Shrinking arable zones. Falling lake levels and rising salinity degraded low-lying soils around the former shorelines; tracts once fertile turned into livelihood risks. Archaeological–environmental readings from Sialk and its hinterland link these shifts to shorter occupation spans on the open plains and a drift toward piedmont zones with more reliable aquifers.

Reconfigured village–route networks. As water retreated and salinity advanced, the center of settlement and exchange moved from the lakeside to foothills and hydrogeologic corridors. Hydrogeologic diversity—not mere distance to surface water—became the decisive locator (a historical inference grounded in climatic and geomorphic patterns).

An evaporites economy. Retreating waters boosted exploitation of salt and gypsum and activated mineral-trade routes—an economic adaptation that strengthened resilience in dry phases.


Sialk in the Mirror of Desiccation: from waterside prosperity to piedmont shifts

Sialk’s trajectory reads like the pulse of the central basin itself. Wet phases with higher lake stands favored agricultural expansion and denser settlement; dry phases encouraged gradual withdrawal from salinizing lowlands, shorter occupation episodes at some sites, and a preference for foothills with steadier groundwater. This “altitudinal movement”—also observed in morphologically similar plains like Qazvin–Tehran—is the most plausible historical response to the drying of the central lakes.


A Technological Response: the Qanat as a “persistence mechanism”

As surface waters grew unreliable, the qanat emerged as an underground solution for stable access to aquifers—making plains habitation viable again, now anchored in collective water governance (turn-taking, shares, mir-ābi water masters). Read against the Quaternary evidence of the Namak basin—terraces, travertines, and repeated wet/dry cycles—the qanat appears as the most logical socio-technical innovation for sustaining life amid desiccation.

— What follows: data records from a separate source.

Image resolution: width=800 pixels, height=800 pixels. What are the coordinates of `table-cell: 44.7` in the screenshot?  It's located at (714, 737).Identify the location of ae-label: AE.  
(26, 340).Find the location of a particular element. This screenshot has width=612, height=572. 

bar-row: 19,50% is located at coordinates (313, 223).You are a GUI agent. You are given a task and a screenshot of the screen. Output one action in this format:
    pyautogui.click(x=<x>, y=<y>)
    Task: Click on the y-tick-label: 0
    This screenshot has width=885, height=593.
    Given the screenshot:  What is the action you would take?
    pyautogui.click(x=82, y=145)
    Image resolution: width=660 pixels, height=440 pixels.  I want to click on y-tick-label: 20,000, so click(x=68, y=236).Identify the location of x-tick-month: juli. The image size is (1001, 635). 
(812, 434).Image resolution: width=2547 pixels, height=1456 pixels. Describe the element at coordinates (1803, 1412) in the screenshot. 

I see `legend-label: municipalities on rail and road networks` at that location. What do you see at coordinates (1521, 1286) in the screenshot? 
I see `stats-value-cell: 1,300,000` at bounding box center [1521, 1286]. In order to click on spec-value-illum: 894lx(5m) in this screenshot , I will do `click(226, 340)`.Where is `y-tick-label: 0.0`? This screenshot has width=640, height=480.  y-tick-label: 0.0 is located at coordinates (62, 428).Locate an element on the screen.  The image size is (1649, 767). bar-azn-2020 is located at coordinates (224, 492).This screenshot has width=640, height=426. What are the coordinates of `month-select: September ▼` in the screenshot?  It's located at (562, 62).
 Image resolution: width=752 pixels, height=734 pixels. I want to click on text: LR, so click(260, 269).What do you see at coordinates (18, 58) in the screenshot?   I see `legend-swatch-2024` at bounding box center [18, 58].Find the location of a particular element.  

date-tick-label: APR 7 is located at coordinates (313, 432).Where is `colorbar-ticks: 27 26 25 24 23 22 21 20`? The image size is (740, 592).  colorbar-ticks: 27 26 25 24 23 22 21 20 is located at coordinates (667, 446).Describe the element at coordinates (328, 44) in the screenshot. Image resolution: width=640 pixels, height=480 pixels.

A Living Analogy: Gavkhouni as a modern-day lens

The recent desiccation of the Gavkhouni wetland—accompanied by higher air temperatures (≈ +1.6 °C in spring, +1 °C in summer) and reduced vegetation—shows how, when the “water mirror” dims, local heat-island effects and dust risk intensify. This contemporary case offers a tangible model of drying’s consequences and helps interpret past settlement behavior (e.g., gravitation toward foothills and away from saline cores).


Drying, Dust, and Added Pressure on Livelihoods

Time-series analyses for 1984–2020 at national scale show that as lake area declines, AOD/PM2.5 and the frequency of dust events rise (with negative correlations down to −0.67 in some basins and 29–45% of aerosol variability explained by lake-area change). Historically, this means that in dry phases, beyond water loss and soil salinization, air-quality deterioration further eroded the capacity to live and work—an added stressor capable of amplifying migration waves.


Conclusion: Desiccation as a driver of mobility and innovation

The drying of the “Central Iranian Sea” was a continuous, multi-stage process that gradually transformed the locational advantage of lakeside margins into a settlement risk. Communities around the basin (from Sialk onward) responded with a mix of savvy mobility (altitudinal shifts to foothills), crop-system adjustments (tolerance to salinity and low water), and institutional–technical innovation (qanats). This history still guides today’s choices in water governance, wetland restoration, and dust-risk reduction: if we intend to inhabit “drying plains,” we must return to the logic of aquifers and collective water management.